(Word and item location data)
- - - -

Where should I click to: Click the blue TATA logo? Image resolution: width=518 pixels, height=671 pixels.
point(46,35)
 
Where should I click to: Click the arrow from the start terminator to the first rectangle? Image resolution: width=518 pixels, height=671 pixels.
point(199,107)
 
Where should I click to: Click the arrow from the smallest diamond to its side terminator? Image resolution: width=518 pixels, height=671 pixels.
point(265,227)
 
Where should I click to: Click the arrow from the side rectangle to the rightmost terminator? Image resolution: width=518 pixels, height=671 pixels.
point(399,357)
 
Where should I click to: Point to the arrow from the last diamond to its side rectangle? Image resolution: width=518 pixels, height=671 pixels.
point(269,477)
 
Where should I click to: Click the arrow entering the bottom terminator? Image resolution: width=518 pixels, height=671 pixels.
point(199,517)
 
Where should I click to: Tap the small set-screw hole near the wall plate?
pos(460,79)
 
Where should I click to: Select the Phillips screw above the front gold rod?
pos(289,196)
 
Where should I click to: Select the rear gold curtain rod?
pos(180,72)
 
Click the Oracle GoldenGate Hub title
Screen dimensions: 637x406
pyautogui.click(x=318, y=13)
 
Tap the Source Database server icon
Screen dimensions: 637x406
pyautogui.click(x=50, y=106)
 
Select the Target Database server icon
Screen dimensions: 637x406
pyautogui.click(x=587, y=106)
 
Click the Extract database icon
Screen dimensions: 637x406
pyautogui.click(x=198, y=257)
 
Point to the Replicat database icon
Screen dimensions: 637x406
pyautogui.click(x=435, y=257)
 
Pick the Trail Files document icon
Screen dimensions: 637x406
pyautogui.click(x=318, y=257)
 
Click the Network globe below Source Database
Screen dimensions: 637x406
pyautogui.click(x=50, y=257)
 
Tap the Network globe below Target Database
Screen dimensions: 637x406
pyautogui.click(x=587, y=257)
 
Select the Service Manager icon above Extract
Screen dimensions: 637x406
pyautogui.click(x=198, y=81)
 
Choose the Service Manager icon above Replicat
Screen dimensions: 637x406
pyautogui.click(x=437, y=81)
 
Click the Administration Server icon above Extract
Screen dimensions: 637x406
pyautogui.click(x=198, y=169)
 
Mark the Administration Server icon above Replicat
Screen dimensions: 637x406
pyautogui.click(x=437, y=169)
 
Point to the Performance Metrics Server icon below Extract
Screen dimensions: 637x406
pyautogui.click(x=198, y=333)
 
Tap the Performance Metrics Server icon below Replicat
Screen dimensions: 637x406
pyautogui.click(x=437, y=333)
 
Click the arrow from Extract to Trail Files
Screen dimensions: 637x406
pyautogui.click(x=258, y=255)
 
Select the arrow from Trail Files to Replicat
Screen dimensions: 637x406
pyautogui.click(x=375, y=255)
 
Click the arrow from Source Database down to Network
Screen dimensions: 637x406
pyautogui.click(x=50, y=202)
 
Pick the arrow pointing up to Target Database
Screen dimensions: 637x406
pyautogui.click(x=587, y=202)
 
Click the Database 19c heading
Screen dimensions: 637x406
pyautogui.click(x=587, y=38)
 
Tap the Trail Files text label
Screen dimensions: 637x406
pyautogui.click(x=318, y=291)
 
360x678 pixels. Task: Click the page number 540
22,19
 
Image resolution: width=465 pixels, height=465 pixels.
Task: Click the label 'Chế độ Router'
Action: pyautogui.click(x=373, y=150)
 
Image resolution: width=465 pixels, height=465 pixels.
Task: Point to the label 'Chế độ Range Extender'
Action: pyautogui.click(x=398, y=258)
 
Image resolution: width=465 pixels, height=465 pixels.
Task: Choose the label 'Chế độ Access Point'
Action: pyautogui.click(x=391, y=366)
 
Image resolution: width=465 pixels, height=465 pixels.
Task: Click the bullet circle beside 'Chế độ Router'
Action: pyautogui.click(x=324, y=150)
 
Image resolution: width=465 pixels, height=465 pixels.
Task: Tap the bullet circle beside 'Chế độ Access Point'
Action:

- - - -

## Work to do
Please put every line of the material above into a JSON list of strings, one string per line, leaving out the blank lines.

## Result for this exercise
[
  "Where should I click to: Click the blue TATA logo? Image resolution: width=518 pixels, height=671 pixels.",
  "point(46,35)",
  "Where should I click to: Click the arrow from the start terminator to the first rectangle? Image resolution: width=518 pixels, height=671 pixels.",
  "point(199,107)",
  "Where should I click to: Click the arrow from the smallest diamond to its side terminator? Image resolution: width=518 pixels, height=671 pixels.",
  "point(265,227)",
  "Where should I click to: Click the arrow from the side rectangle to the rightmost terminator? Image resolution: width=518 pixels, height=671 pixels.",
  "point(399,357)",
  "Where should I click to: Point to the arrow from the last diamond to its side rectangle? Image resolution: width=518 pixels, height=671 pixels.",
  "point(269,477)",
  "Where should I click to: Click the arrow entering the bottom terminator? Image resolution: width=518 pixels, height=671 pixels.",
  "point(199,517)",
  "Where should I click to: Tap the small set-screw hole near the wall plate?",
  "pos(460,79)",
  "Where should I click to: Select the Phillips screw above the front gold rod?",
  "pos(289,196)",
  "Where should I click to: Select the rear gold curtain rod?",
  "pos(180,72)",
  "Click the Oracle GoldenGate Hub title",
  "Screen dimensions: 637x406",
  "pyautogui.click(x=318, y=13)",
  "Tap the Source Database server icon",
  "Screen dimensions: 637x406",
  "pyautogui.click(x=50, y=106)",
  "Select the Target Database server icon",
  "Screen dimensions: 637x406",
  "pyautogui.click(x=587, y=106)",
  "Click the Extract database icon",
  "Screen dimensions: 637x406",
  "pyautogui.click(x=198, y=257)",
  "Point to the Replicat database icon",
  "Screen dimensions: 637x406",
  "pyautogui.click(x=435, y=257)",
  "Pick the Trail Files document icon",
  "Screen dimensions: 637x406",
  "pyautogui.click(x=318, y=257)",
  "Click the Network globe below Source Database",
  "Screen dimensions: 637x406",
  "pyautogui.click(x=50, y=257)",
  "Tap the Network globe below Target Database",
  "Screen dimensions: 637x406",
  "pyautogui.click(x=587, y=257)",
  "Select the Service Manager icon above Extract",
  "Screen dimensions: 637x406",
  "pyautogui.click(x=198, y=81)",
  "Choose the Service Manager icon above Replicat",
  "Screen dimensions: 637x406",
  "pyautogui.click(x=437, y=81)",
  "Click the Administration Server icon above Extract",
  "Screen dimensions: 637x406",
  "pyautogui.click(x=198, y=169)",
  "Mark the Administration Server icon above Replicat",
  "Screen dimensions: 637x406",
  "pyautogui.click(x=437, y=169)",
  "Point to the Performance Metrics Server icon below Extract",
  "Screen dimensions: 637x406",
  "pyautogui.click(x=198, y=333)",
  "Tap the Performance Metrics Server icon below Replicat",
  "Screen dimensions: 637x406",
  "pyautogui.click(x=437, y=333)",
  "Click the arrow from Extract to Trail Files",
  "Screen dimensions: 637x406",
  "pyautogui.click(x=258, y=255)",
  "Select the arrow from Trail Files to Replicat",
  "Screen dimensions: 637x406",
  "pyautogui.click(x=375, y=255)",
  "Click the arrow from Source Database down to Network",
  "Screen dimensions: 637x406",
  "pyautogui.click(x=50, y=202)",
  "Pick the arrow pointing up to Target Database",
  "Screen dimensions: 637x406",
  "pyautogui.click(x=587, y=202)",
  "Click the Database 19c heading",
  "Screen dimensions: 637x406",
  "pyautogui.click(x=587, y=38)",
  "Tap the Trail Files text label",
  "Screen dimensions: 637x406",
  "pyautogui.click(x=318, y=291)",
  "360x678 pixels. Task: Click the page number 540",
  "22,19",
  "Image resolution: width=465 pixels, height=465 pixels.",
  "Task: Click the label 'Chế độ Router'",
  "Action: pyautogui.click(x=373, y=150)",
  "Image resolution: width=465 pixels, height=465 pixels.",
  "Task: Point to the label 'Chế độ Range Extender'",
  "Action: pyautogui.click(x=398, y=258)",
  "Image resolution: width=465 pixels, height=465 pixels.",
  "Task: Choose the label 'Chế độ Access Point'",
  "Action: pyautogui.click(x=391, y=366)",
  "Image resolution: width=465 pixels, height=465 pixels.",
  "Task: Click the bullet circle beside 'Chế độ Router'",
  "Action: pyautogui.click(x=324, y=150)",
  "Image resolution: width=465 pixels, height=465 pixels.",
  "Task: Tap the bullet circle beside 'Chế độ Access Point'",
  "Action:"
]